→ **ACTIVITY**: Read the listing and extract each line that includes the word "click".

→ **DATASET ENTRIES**:
=-=-=
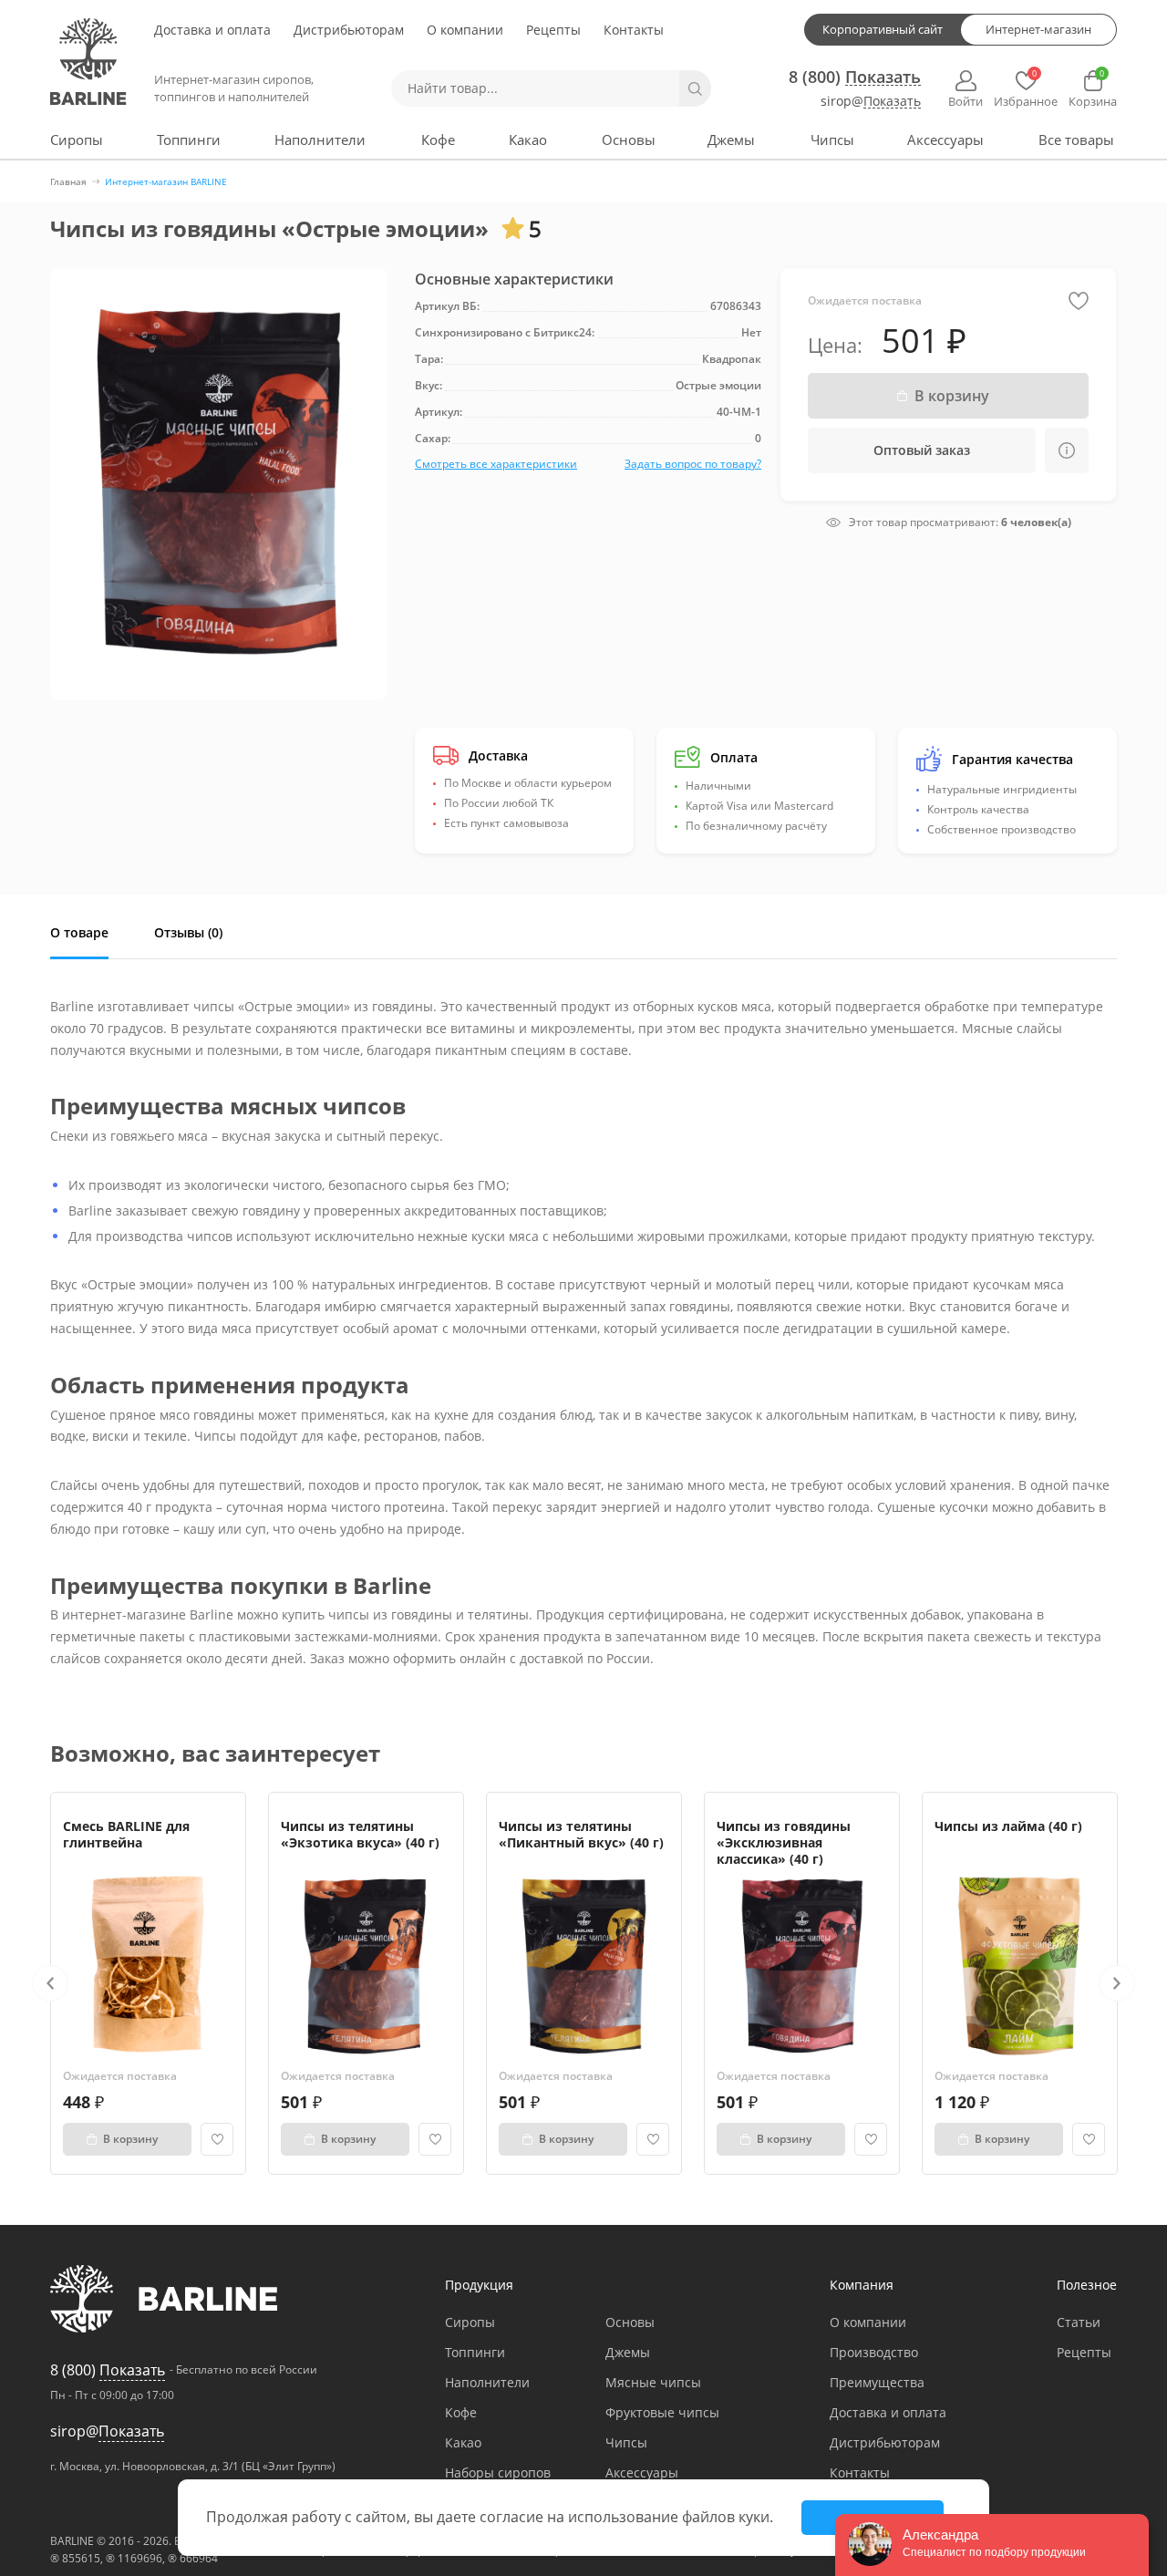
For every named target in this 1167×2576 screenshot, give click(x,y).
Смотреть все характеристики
=-=-=
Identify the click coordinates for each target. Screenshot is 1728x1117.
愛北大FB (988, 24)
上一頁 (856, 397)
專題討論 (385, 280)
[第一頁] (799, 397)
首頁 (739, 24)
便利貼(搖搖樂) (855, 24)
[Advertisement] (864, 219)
=-=-=
→ **TASK ANSWER**:
For every named target in this 1167×2576 screenshot, give click(x,y).
Identify the click coordinates for each target. Screenshot is 1728x1117.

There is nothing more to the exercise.